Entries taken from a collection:
Start of Block

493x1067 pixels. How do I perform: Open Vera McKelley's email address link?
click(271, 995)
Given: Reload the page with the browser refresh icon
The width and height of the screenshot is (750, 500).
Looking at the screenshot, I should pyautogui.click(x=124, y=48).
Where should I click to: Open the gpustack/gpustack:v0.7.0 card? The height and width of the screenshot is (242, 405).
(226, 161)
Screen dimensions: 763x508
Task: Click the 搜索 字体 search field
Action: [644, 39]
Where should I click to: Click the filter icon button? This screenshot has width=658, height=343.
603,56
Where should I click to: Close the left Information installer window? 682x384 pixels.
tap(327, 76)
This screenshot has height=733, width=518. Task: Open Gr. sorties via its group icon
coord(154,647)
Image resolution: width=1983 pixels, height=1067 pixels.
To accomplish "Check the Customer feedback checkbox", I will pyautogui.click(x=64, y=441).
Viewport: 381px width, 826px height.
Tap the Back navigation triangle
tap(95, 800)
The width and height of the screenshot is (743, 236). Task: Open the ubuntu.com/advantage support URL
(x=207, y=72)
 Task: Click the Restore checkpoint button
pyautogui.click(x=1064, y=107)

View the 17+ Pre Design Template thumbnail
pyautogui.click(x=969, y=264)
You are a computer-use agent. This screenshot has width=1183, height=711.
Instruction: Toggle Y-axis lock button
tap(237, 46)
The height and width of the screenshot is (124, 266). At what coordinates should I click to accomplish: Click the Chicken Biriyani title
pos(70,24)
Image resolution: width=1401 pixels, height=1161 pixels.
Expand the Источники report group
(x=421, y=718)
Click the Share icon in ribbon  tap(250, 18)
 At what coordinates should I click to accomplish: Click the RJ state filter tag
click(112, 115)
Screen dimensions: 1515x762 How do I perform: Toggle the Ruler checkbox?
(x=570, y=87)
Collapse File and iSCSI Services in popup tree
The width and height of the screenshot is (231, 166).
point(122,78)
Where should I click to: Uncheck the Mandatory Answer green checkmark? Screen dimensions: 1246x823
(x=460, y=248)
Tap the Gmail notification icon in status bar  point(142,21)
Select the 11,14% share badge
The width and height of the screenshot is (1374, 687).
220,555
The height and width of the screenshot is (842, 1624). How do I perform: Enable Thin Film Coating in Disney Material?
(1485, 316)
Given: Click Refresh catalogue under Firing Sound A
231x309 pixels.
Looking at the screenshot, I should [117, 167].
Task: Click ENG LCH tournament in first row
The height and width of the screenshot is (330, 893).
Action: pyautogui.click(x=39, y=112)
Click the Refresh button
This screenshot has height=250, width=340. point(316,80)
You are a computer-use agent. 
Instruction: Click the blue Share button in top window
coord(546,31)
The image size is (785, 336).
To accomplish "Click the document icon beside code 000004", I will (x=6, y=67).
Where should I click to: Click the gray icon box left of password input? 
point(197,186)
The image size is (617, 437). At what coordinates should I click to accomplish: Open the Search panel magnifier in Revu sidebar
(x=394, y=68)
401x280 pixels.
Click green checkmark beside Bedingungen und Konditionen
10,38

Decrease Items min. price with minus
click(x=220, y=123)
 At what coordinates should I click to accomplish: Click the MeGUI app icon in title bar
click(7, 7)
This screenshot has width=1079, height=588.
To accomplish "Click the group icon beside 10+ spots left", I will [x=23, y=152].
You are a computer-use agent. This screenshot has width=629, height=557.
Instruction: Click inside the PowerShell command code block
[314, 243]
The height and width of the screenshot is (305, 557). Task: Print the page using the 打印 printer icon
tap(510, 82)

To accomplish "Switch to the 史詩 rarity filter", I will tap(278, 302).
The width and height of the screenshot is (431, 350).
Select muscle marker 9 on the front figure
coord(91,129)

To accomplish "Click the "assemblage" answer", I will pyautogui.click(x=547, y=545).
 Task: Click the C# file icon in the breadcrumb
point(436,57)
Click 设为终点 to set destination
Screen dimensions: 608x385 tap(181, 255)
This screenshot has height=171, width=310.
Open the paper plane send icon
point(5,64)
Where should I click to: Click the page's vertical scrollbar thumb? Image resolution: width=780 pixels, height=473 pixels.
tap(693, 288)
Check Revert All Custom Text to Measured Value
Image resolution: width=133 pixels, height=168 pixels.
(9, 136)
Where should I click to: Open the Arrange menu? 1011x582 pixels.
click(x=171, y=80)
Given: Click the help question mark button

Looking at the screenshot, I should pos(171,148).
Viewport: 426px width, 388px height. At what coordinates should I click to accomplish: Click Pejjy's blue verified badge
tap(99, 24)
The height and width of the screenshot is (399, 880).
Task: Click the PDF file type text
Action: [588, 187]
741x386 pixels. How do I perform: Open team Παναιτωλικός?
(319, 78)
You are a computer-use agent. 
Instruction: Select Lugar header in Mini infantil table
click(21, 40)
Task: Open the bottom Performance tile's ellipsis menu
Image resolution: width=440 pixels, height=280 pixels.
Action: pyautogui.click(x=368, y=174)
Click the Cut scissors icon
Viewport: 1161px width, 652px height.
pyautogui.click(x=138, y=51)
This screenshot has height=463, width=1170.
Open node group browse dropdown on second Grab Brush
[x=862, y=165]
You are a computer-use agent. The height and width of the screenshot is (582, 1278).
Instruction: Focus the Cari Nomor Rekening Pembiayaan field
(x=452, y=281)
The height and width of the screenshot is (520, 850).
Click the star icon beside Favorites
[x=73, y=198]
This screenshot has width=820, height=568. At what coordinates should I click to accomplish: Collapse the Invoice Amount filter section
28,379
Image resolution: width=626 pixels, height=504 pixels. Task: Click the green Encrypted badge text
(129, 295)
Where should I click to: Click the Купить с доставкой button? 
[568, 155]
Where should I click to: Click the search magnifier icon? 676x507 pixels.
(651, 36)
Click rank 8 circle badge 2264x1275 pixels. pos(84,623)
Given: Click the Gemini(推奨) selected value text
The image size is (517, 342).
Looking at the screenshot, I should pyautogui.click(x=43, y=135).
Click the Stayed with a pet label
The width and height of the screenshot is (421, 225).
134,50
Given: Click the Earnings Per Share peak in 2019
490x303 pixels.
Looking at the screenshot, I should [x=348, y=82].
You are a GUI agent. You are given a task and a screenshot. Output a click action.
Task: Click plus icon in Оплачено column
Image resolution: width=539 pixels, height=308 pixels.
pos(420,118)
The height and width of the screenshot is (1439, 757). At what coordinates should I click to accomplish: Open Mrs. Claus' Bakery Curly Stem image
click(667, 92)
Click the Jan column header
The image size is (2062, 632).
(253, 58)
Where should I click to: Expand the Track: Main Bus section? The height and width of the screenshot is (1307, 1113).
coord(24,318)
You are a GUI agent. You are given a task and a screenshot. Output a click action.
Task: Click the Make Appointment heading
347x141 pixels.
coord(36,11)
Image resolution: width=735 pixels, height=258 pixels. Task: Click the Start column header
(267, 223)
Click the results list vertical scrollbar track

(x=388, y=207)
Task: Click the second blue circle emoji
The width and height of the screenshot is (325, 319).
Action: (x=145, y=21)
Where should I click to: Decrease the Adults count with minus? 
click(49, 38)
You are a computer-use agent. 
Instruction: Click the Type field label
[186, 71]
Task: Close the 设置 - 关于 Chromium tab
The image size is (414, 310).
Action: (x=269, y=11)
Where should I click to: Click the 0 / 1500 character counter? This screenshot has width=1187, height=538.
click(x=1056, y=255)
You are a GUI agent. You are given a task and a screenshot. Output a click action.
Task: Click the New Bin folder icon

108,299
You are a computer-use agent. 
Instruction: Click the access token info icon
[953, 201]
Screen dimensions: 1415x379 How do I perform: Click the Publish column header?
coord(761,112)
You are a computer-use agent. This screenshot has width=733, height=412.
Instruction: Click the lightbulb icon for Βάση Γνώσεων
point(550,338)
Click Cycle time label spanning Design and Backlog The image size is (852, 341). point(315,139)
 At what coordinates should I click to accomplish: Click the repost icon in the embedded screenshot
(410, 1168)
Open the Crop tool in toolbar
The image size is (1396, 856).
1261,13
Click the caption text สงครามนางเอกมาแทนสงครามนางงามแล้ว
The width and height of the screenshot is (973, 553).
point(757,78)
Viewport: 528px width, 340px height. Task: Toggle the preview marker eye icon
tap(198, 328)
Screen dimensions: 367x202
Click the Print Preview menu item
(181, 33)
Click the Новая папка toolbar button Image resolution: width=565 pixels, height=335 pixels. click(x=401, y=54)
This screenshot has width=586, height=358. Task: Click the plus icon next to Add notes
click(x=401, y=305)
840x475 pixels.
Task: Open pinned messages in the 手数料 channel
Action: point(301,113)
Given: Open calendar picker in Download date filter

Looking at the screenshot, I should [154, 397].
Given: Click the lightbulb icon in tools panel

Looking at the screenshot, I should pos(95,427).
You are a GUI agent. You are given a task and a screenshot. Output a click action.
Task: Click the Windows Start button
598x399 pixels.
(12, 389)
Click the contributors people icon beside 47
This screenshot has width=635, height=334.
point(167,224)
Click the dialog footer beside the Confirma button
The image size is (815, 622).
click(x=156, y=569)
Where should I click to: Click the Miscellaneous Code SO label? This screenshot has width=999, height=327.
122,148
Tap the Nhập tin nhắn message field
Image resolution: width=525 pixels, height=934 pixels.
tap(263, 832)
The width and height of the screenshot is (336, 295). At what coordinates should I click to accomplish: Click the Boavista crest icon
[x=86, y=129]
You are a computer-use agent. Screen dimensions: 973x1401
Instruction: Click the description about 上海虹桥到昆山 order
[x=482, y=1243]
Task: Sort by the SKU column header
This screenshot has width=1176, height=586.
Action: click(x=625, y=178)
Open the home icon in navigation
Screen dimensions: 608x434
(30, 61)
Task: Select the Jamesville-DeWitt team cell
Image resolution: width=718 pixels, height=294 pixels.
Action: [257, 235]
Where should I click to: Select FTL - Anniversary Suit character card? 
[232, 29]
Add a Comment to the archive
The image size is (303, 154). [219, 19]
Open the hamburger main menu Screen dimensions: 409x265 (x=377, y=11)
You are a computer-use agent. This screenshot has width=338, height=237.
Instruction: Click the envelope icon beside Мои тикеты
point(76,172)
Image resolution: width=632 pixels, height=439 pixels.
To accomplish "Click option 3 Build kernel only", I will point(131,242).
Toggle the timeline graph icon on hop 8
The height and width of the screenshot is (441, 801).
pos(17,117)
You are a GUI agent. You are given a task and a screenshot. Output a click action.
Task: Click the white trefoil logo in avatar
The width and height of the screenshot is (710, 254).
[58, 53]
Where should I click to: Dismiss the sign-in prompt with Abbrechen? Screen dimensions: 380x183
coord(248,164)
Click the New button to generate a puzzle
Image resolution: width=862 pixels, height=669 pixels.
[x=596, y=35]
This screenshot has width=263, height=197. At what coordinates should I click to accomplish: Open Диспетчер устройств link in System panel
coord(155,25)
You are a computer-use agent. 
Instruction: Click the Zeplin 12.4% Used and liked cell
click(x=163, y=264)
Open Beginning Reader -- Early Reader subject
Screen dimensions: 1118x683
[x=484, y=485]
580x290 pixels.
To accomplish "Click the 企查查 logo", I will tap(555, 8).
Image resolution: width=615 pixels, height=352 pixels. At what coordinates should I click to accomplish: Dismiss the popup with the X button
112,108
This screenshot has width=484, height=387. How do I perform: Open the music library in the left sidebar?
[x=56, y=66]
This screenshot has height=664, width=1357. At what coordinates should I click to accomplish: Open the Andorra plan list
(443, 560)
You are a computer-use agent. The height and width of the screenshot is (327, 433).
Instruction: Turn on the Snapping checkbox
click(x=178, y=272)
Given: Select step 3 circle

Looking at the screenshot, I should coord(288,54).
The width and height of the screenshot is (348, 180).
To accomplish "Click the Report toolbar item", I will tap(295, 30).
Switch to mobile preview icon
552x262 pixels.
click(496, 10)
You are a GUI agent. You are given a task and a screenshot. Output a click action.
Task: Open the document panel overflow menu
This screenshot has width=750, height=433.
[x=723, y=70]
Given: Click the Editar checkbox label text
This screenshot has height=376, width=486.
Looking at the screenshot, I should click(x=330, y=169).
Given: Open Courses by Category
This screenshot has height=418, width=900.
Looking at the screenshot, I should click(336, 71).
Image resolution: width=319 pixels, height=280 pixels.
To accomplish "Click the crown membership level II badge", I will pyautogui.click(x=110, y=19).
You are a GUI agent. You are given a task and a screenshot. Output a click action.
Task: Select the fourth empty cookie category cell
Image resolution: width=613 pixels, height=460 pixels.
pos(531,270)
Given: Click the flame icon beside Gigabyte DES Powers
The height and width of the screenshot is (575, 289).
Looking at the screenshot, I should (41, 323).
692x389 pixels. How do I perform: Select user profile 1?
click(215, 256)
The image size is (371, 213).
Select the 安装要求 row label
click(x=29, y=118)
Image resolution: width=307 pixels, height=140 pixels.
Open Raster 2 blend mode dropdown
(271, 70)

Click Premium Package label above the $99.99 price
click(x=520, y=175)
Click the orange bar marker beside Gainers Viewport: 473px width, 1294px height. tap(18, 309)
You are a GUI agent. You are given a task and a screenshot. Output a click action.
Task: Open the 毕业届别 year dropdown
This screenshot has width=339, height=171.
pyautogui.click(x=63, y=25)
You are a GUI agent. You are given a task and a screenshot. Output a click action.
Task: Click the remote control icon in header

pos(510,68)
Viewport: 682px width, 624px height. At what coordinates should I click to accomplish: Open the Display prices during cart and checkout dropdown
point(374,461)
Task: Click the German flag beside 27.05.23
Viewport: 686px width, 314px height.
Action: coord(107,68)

End of Block

**WHAT TO WORK ON**
After finding the line that contains "This screenshot has width=339, height=171." in the records above, copy that line and each one after it exactly, through the final line.

**RESPONSE TO THIS TASK**
This screenshot has width=339, height=171.
pyautogui.click(x=63, y=25)
You are a GUI agent. You are given a task and a screenshot. Output a click action.
Task: Click the remote control icon in header

pos(510,68)
Viewport: 682px width, 624px height. At what coordinates should I click to accomplish: Open the Display prices during cart and checkout dropdown
point(374,461)
Task: Click the German flag beside 27.05.23
Viewport: 686px width, 314px height.
Action: coord(107,68)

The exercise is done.